__Instructions for the task__
In the summit report on cyber threat intelligence, what experiment did the speaker use at the start of the session?

Proving Cyber Resilience With CTI - Cyber Threat Intelligence
- Siwoo Lee

- 3 days ago
- 7 min read
PAGO Gartner Security & Risk Management Summit On Site Report
PAGO attended the 2026 Gartner Security & Risk Management Summit in National Harbor, Maryland, and sharing key insights from the security sessions discussed on site. This report examines From Cyber Threat Intelligence to Proven Cyber Resilience, presented by Lampis Alevizos, and explores how Cyber Threat Intelligence can move beyond threat collection and become a foundation for security decision making and cyber resilience.

"People often feel safer choosing what they already know and can explain than choosing outcomes they cannot predict."
Lampis Alevizos used the 2 urn experiment at the beginning of the session to illustrate this idea.
He applied the concept to cybersecurity decision making and explained that many organizations still evaluate their security posture using indicators that are already visible and easy to explain, such as compliance status or the deployment of security controls.
The session argued that organizations need to move beyond this familiar approach. Cyber resilience begins with understanding how attackers can gain access and move through an environment. Ultimately, resilience is demonstrated when organizations can determine where detection and prevention may fail, which business functions could be affected, and what should be addressed first.
The Limits of Compliance Driven Security
Alevizos pointed out that many organizations still describe their security posture through compliance achievements and the deployment of security controls. These measures are useful for internal reporting and audit purposes. They help explain which security capabilities are in place, which standards have been met, and which areas have improved over time.

__Source material__
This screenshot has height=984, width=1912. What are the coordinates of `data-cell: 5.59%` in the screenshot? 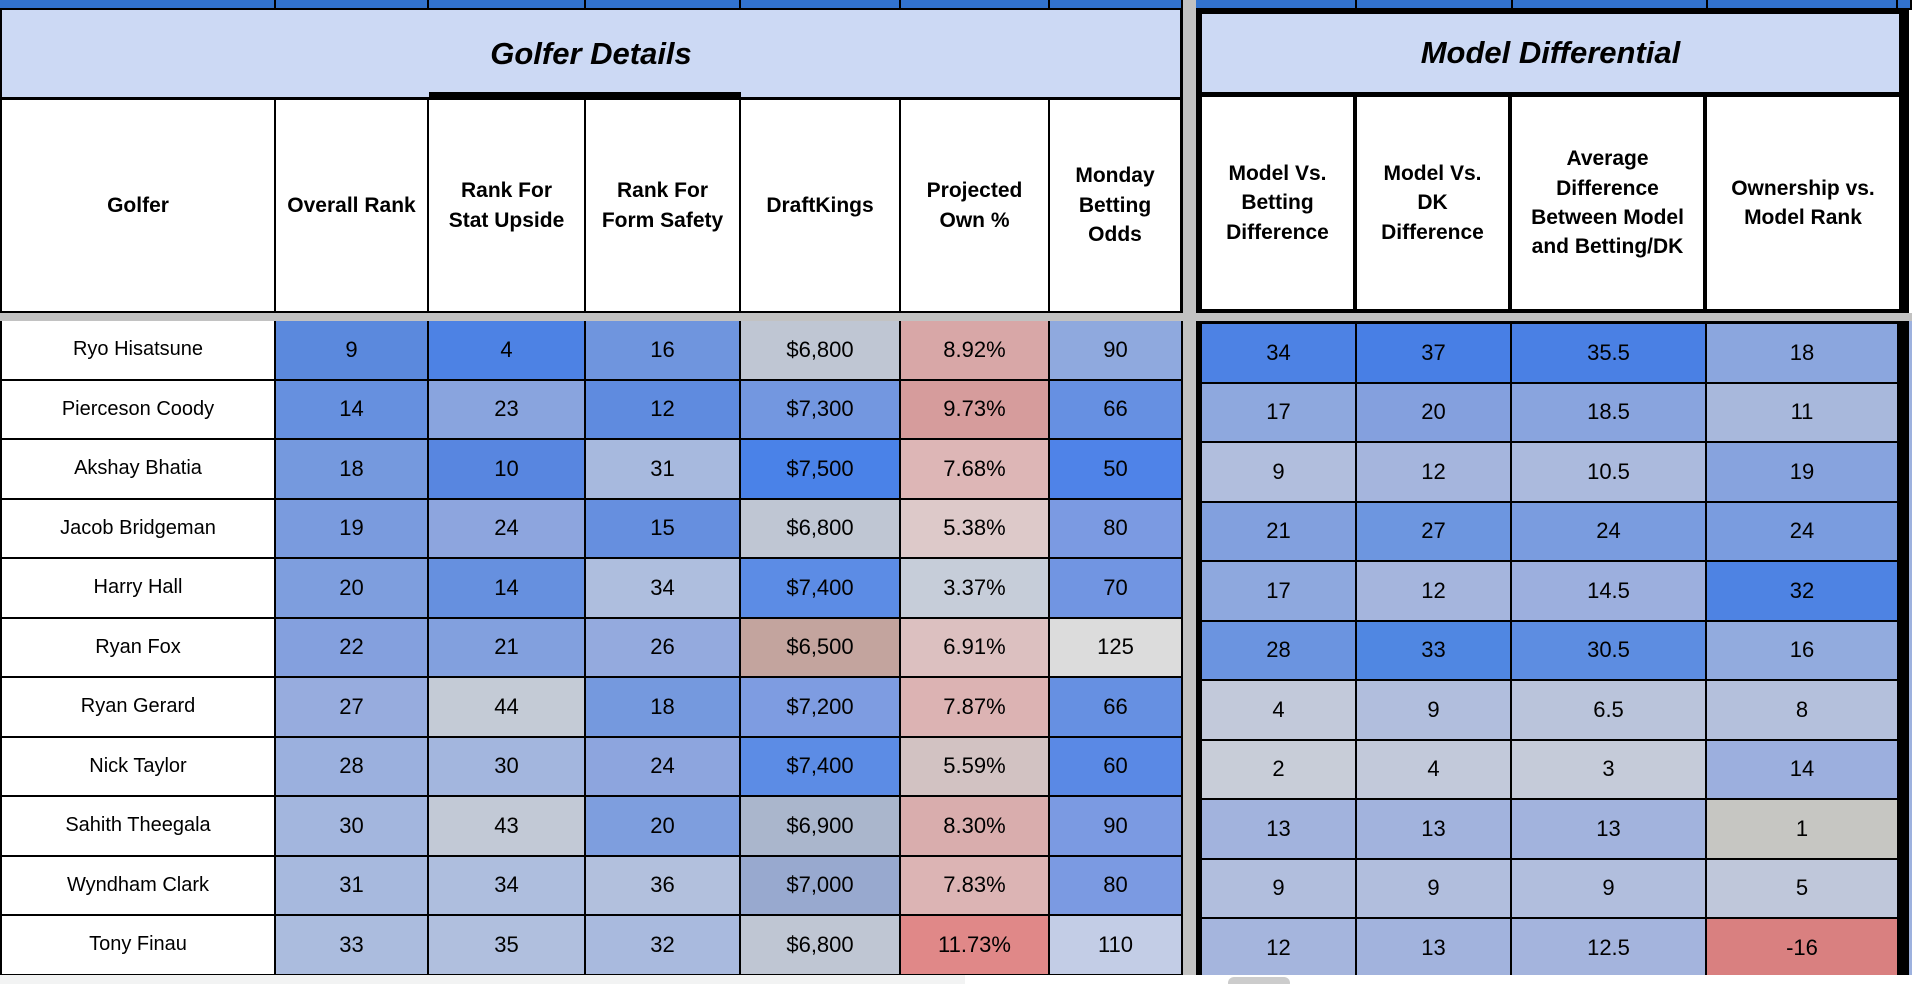 It's located at (976, 767).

__Solution below__
The 2 urn experiment.